Apenas 35 dos 140 médicos legistas aprovados em concurso de 2013 tomou posse na terça-feira, 22. Há uma carência de 370 médicos da especialidade no estado, segundo a Associação dos Médicos Legistas do Estado de São Paulo (Amelesp). A posse dos legistas atende parte das reivindicações da entidade.
A associação se reuniu, na última sexta-feira, 18, com o secretário de Segurança, Alexandre de Moraes, e com seu adjunto, Mágino Alves Barbosa Filho, para levar a pauta da campanha salarial dos médicos do estado.
“Basicamente, estamos com uma carência de 370 médicos. No concurso, foram aprovados 140, mas o secretário nos disse que estes serão nomeados aos poucos. Agora foram 35, que correspondem a 25% do total. A ideia é nomear outros 35 – ou eventualmente 70 médicos – daqui a três meses. Porém, tudo vai depender da arrecadação”, explica o vice-presidente da Amelesp, Luiz Frederico Hoppe.
O gargalo de legistas piorou no ano passado, quando o governo federal publicou a lei 144 de 2014, diminuindo de 70 para 65 anos a aposentadoria compulsória de servidor público policial, categoria na qual os legistas estão inseridos. “De cara, 134 profissionais se aposentaram”, recorda Hoppe.
O presidente do Sindicato dos Médicos de São Paulo (Simesp), Eder Gatti, também esteve presente. A situação enfrentada pelos legistas recém-nomeados, lembra Gatti, é crítica. “A falta de concursos públicos e a aposentadoria dos servidores reduziu muito o número de médicos. Os profissionais estão sobrecarregados e trabalhando em situação precária”, denuncia.
Além da nomeação dos profissionais aprovados no concurso de três anos atrás, os representantes dos médicos legistas também pediram reajuste salarial. “O último reajuste que tivemos foi em 2013, de 6%, e já estava abaixo da inflação. Acumulamos perdas salariais de 30%”, diz o vice-presidente da Amelesp.

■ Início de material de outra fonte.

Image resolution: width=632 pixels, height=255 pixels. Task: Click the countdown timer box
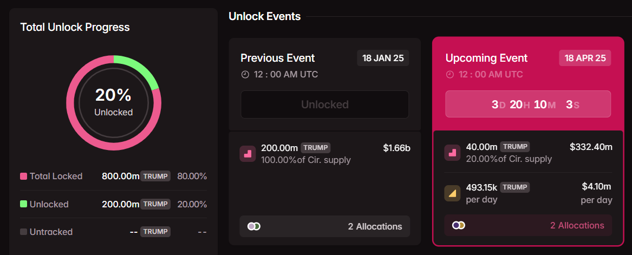coord(528,104)
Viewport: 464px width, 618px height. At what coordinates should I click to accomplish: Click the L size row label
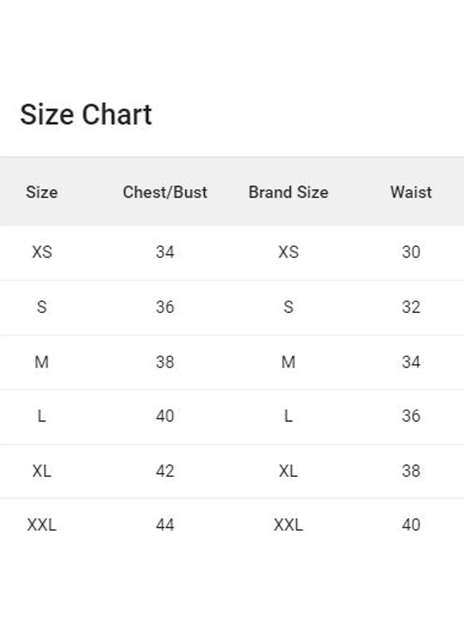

O secretário, segundo Hoppe, disse que não pode prometer aumento este ano. O governo do estado congelou, em janeiro passado, R$ 6,9 bilhões do Orçamento de 2016, o equivalente a 3,3% do valor total (R$ 207,4 bilhões). Do total bloqueado, R$ 3,9 bilhões referem-se às despesas de custeio e R$ 900 milhões a pagamentos de juros da dívida. O motivo alegado seria a crise econômica e queda na arrecadação.

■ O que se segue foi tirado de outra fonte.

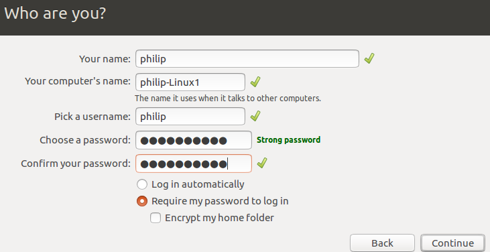Select Require my password to log in
The image size is (490, 252).
pyautogui.click(x=142, y=201)
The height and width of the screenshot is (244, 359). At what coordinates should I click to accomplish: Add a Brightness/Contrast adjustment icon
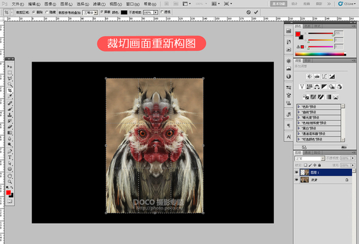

Também foi solicitado ao secretário a manutenção do prédio do Instituto Médico Legal (IML) e a construção de novas unidades, tema que Moraes prometeu estudar. “Há um sucateamento estrutural do IML que, somado à falta de pessoal, inviabiliza o trabalho”, avalia Eder Gatti.
Mesmo diante dos problemas que persistem, Luiz Frederico Hoppe disse que os médicos legistas, no momento, não pensam em realizar paralisações, uma vez que o serviço é de extrema importância. “Nós vamos discutir outras alternativas e aguardar os desdobramentos da reunião”, frisou.
Assembleia
Em 31 de março, representantes de entidades de servidores estaduais, incluindo peritos e legistas, realizam assembleia na sede do Simesp, no centro de São Paulo, para definir a pauta de reivindicações que conduzirá a Campanha Salarial do Estado.
Entre os temas que estarão na pauta estão: recuperação das perdas salariais, reajuste do valor dos plantões, facilitação de retorno dos servidores municipalizados ao estado, realização de concursos públicos e revisão da lei que instituiu a carreira do estado em 2013.